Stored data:
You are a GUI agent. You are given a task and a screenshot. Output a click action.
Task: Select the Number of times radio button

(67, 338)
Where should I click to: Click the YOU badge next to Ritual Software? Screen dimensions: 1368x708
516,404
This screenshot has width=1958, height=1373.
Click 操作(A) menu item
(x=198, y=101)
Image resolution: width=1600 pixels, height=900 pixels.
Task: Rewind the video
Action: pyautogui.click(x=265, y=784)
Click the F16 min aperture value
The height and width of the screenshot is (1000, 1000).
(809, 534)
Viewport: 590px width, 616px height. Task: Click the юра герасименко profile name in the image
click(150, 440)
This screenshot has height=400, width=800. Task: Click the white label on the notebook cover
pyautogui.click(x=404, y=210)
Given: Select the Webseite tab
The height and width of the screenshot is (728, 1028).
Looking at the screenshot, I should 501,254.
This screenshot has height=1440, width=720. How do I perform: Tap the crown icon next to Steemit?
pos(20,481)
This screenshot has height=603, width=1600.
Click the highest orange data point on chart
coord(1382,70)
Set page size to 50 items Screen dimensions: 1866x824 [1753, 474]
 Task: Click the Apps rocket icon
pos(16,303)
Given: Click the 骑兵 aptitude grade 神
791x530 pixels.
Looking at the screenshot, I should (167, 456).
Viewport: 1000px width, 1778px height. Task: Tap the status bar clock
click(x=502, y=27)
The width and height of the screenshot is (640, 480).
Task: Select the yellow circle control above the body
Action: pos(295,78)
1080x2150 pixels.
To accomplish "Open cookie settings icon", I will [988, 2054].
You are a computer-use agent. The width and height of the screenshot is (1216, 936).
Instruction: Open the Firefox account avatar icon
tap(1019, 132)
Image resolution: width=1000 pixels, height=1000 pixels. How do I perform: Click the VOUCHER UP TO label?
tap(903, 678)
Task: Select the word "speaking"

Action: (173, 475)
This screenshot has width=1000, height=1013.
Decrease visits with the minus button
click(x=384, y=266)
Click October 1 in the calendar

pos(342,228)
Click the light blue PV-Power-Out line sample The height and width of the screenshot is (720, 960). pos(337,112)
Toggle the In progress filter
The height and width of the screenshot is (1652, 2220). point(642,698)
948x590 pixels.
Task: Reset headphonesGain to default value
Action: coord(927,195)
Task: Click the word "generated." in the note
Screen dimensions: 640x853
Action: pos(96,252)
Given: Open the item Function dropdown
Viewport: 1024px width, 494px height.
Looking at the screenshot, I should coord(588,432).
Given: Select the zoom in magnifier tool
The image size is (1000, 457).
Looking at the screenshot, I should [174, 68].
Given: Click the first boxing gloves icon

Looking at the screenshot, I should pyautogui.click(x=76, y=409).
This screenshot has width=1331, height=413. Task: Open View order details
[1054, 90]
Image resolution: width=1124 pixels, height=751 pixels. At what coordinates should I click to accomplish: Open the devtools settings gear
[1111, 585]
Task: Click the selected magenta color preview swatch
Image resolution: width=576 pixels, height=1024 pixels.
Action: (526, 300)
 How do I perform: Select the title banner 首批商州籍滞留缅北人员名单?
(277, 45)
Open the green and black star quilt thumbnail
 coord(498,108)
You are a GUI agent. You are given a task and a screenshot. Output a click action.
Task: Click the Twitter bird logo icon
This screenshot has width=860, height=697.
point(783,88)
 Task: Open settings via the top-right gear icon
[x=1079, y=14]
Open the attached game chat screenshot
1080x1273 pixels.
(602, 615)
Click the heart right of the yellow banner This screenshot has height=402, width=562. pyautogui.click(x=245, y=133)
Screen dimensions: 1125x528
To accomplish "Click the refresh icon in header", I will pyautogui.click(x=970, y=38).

▶ **Work to complete**: Return the span of lines in the data above that opens at the line with "The height and width of the screenshot is (728, 1028)." and closes at the line with "1080x2150 pixels.", exactly, ends included, nothing else.

▶ **Answer to this task**:
The height and width of the screenshot is (728, 1028).
Looking at the screenshot, I should 501,254.
This screenshot has height=1440, width=720. How do I perform: Tap the crown icon next to Steemit?
pos(20,481)
This screenshot has height=603, width=1600.
Click the highest orange data point on chart
coord(1382,70)
Set page size to 50 items Screen dimensions: 1866x824 [1753, 474]
 Task: Click the Apps rocket icon
pos(16,303)
Given: Click the 骑兵 aptitude grade 神
791x530 pixels.
Looking at the screenshot, I should (167, 456).
Viewport: 1000px width, 1778px height. Task: Tap the status bar clock
click(x=502, y=27)
The width and height of the screenshot is (640, 480).
Task: Select the yellow circle control above the body
Action: pos(295,78)
1080x2150 pixels.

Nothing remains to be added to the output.